INDUSTRIAL TRUCE DISTURBED
LABOUR UNREST IN AMERICA
SINISTER INFLUENCES AT WORK United Press Association—By Electric Telegraph—Copyrlgnt (Received October 31, 8.25 p.m.) WASHINGTON, October 30. President Roosevelt’s industrial truce was seriously threatened to-day by the action of the Great Atlantic and Pacific Tea Company, operators of a nation-wide chain of grocery stores, in closing its 300 stores in Cleveland (Ohio) as a protest against attempts to “unionise” the employees of the company.
Officials charge the union with intimidation, and declare that they are definitely withdrawing their entire business, with an estimated annual turnover of 20,000,000 dollars, from Cleveland, thus rendering 2500 unemployed.
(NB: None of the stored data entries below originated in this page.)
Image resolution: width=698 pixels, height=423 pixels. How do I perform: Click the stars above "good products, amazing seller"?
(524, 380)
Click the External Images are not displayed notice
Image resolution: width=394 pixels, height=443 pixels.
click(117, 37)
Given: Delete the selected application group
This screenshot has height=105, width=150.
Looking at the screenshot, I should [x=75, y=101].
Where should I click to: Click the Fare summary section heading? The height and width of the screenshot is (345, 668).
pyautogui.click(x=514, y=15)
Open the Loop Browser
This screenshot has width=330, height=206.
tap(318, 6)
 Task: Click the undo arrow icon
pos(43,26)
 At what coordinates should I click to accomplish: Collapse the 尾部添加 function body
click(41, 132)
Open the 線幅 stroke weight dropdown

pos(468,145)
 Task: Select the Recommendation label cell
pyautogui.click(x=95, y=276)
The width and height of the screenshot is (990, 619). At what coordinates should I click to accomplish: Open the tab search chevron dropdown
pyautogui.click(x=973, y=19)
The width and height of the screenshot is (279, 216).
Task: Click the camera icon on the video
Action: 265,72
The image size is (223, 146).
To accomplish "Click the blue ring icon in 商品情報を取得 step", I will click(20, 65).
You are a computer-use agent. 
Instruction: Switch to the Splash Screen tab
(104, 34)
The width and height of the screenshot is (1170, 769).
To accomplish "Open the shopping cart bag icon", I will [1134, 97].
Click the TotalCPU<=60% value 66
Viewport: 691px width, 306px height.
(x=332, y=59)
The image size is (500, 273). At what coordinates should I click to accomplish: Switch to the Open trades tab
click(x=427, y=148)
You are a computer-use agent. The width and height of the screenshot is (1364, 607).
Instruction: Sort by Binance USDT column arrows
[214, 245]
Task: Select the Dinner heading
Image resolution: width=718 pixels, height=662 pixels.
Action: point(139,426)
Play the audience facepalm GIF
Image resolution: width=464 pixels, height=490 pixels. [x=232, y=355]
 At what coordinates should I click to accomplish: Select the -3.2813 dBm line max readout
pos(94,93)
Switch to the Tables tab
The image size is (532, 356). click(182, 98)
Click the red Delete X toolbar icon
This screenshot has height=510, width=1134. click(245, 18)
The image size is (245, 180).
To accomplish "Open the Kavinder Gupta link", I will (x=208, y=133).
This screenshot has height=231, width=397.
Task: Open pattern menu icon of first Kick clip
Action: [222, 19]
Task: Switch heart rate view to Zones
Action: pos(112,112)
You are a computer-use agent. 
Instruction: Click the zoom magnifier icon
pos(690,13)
The Socialist Party has announced plans to boycott all the company's stores, and there is a possibility that the American Federation of Labour may take a similar stand.
In a radio broadcast speech to the American nation on September 30, President Roosevelt proposed an armistice between capital and labour, while the newly organised N.R.A. evolved legislation intended permanently to safeguard the rights of each. Within the month, the President planned to confer wdth representatives of labour and capital, seeking their cooperation in establishing a specific trial period of industrial peace. From those willing to join in establishing this hoped for peace period, the President said that he would seek assurances regarding the making and maintenance of agreements which could be mutually lived up to and under which wages, hours and working conditions might be determined. Any later adjustments could be made by agreement, or mediation, or arbitrations of the State or Federal agencies. Employers and employees would not be asked permanently to give up weapons common to industrial war, but both groups would be asked to give a fair trial to peaceful methods of adjusting their conflicts of opinion and interests. While industrial recovery had been retarded by strikes, their extent and severity had been far less than for any comparable period.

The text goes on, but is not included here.